» **TASK DESCRIPTION**: Turn the records from the line containing "2284x1285 pixels." through the line containing "Action: [559, 502]", both included, into a JSON list of strings with one string per line. Omit blank lines and leave the pictures out.

» **MATERIAL FOR THE TASK**:
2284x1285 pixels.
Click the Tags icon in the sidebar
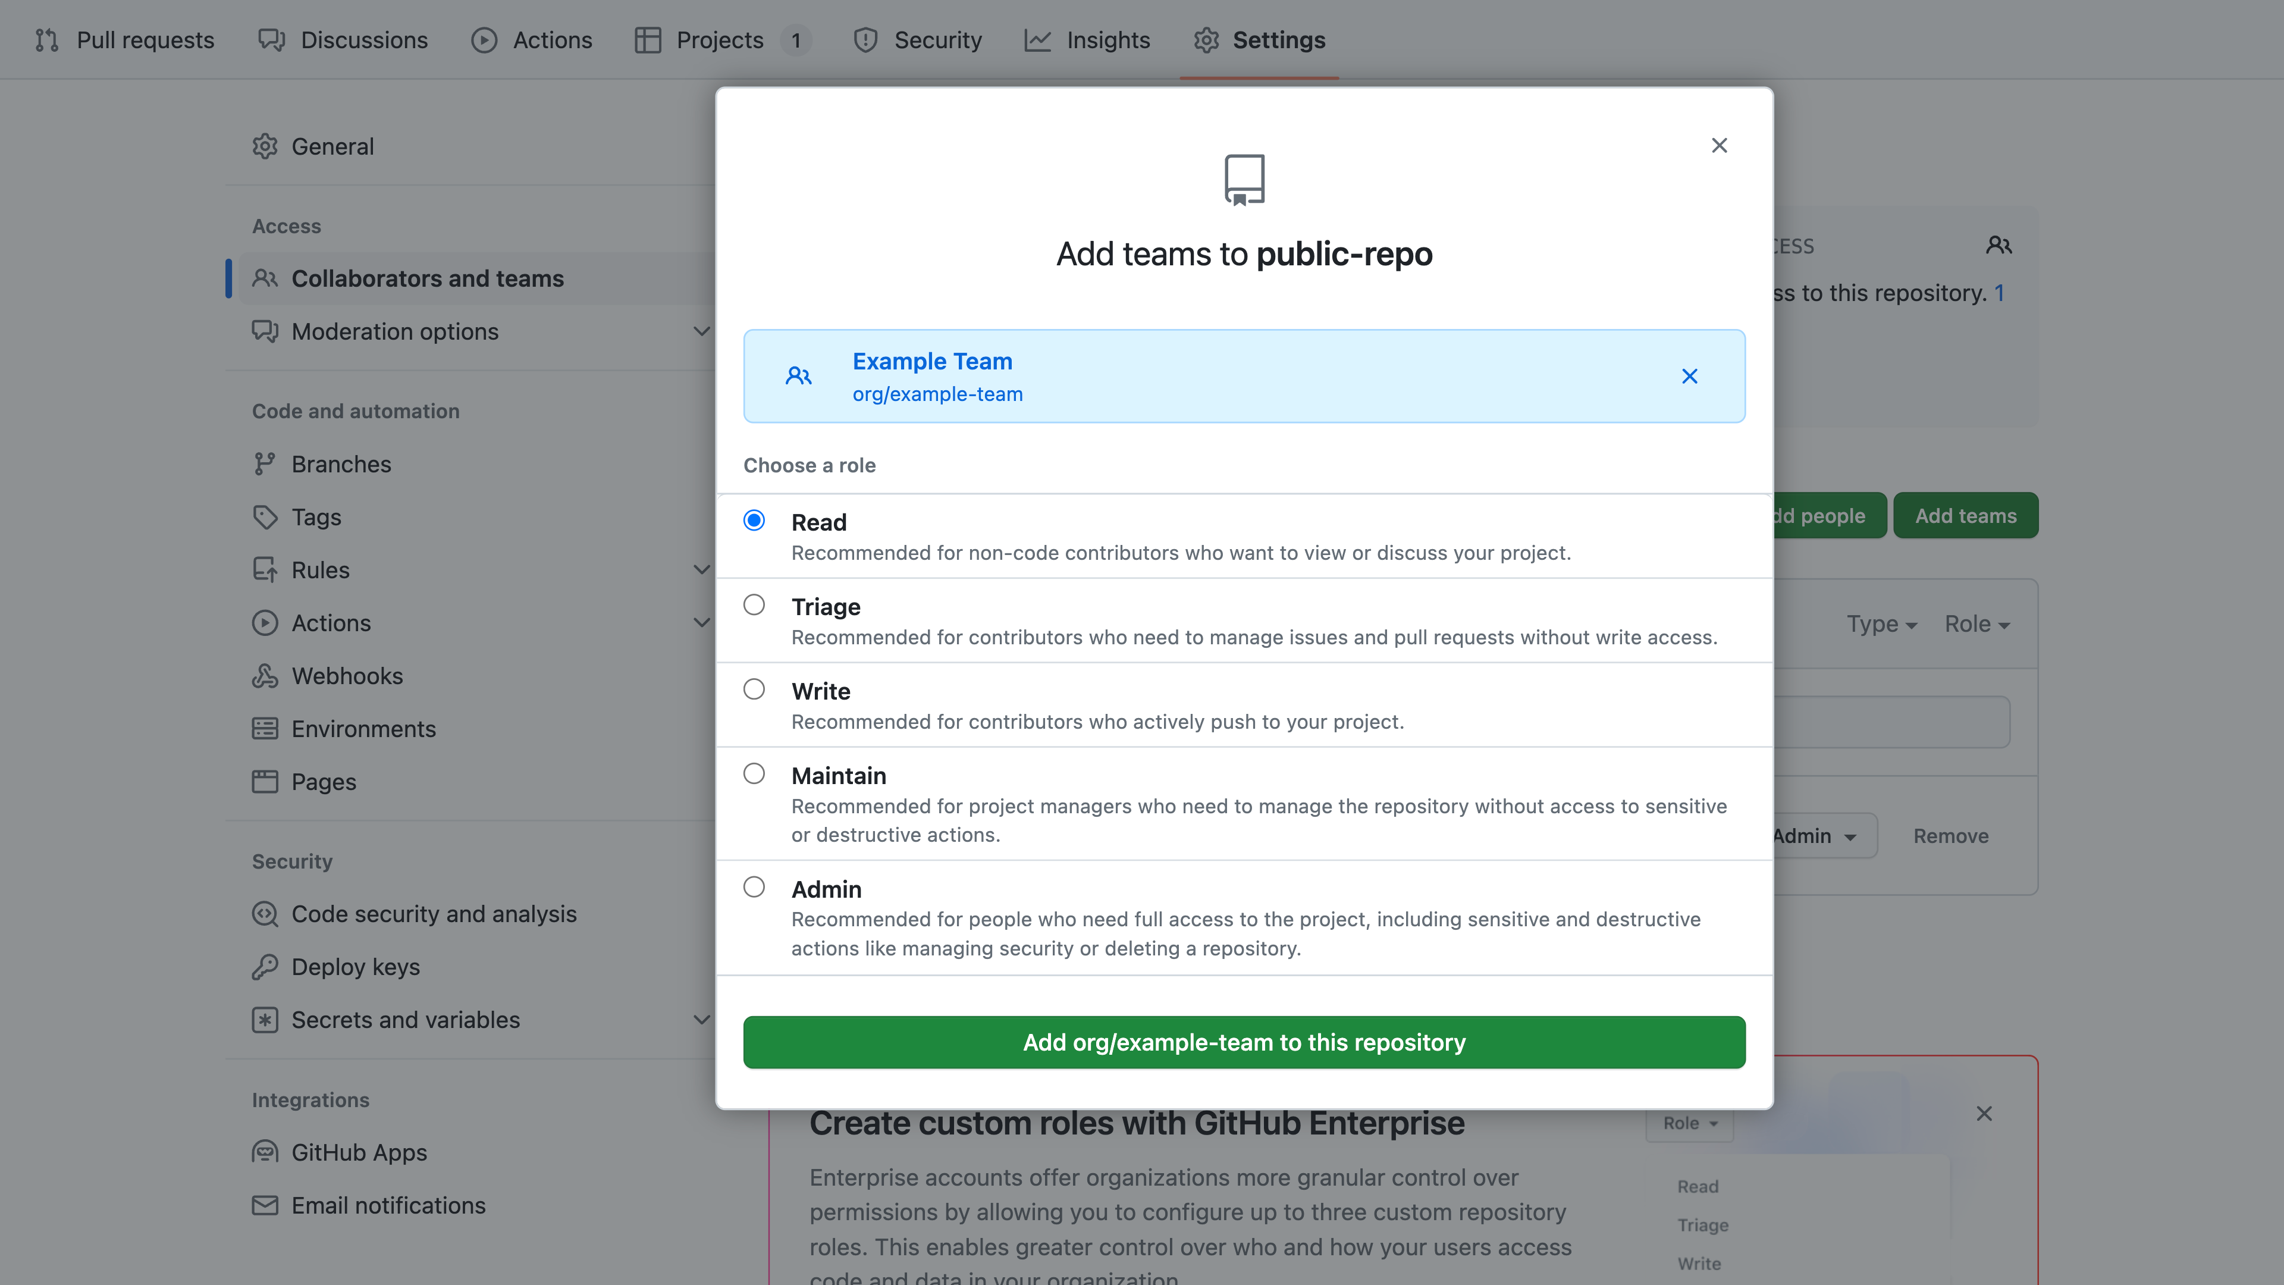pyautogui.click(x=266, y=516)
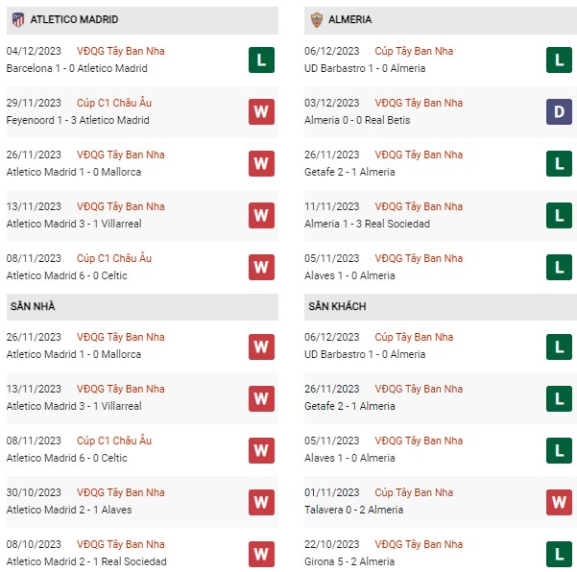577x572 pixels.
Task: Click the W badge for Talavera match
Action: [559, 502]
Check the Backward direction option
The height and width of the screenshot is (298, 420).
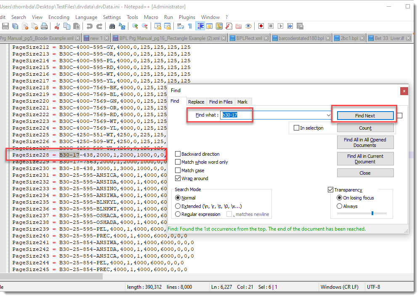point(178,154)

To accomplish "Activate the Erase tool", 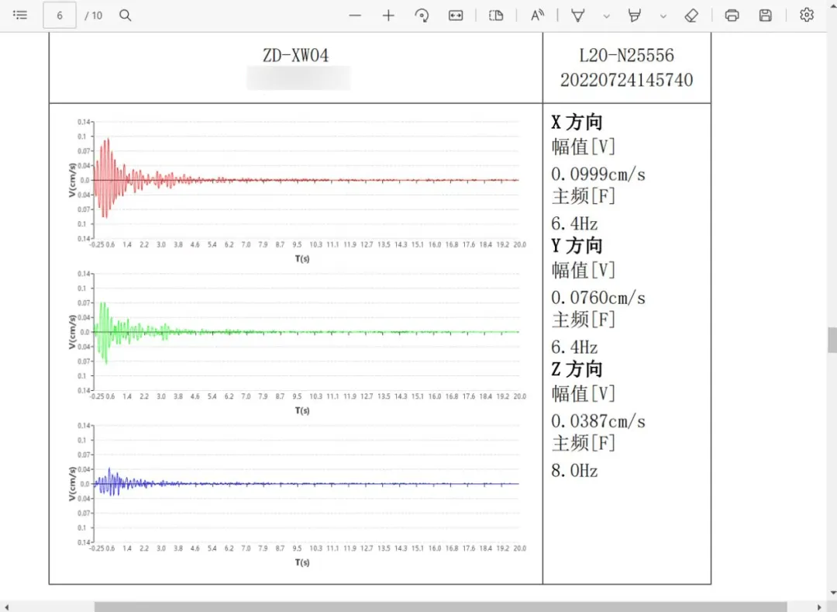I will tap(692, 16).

* * *

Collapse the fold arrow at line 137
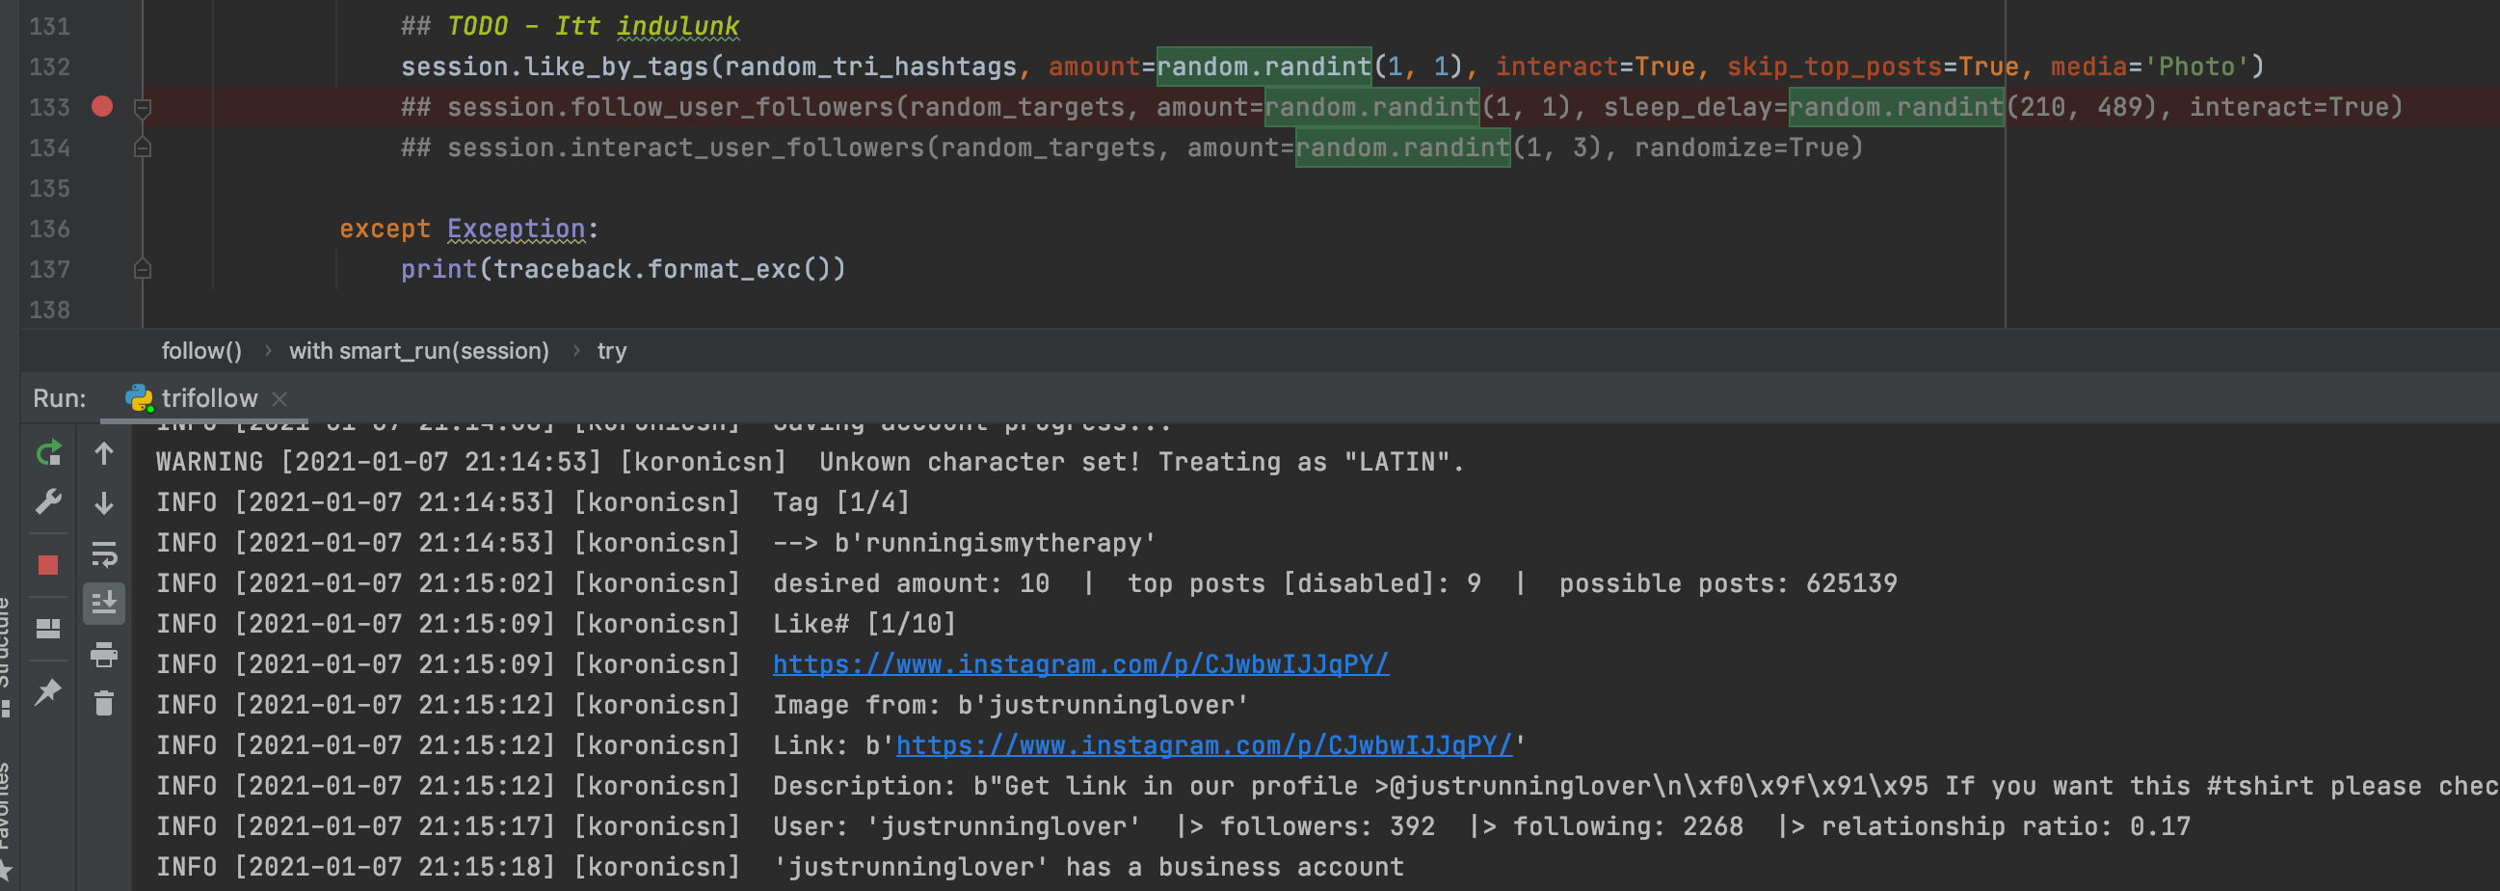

* * *

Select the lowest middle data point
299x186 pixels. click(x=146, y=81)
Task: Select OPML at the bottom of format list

» **COMPLETED TASK**:
[
  "2284x1285 pixels.",
  "Click the Tags icon in the sidebar",
  "pyautogui.click(x=266, y=516)",
  "577x572 pixels.",
  "Task: Click the W badge for Talavera match",
  "Action: [559, 502]"
]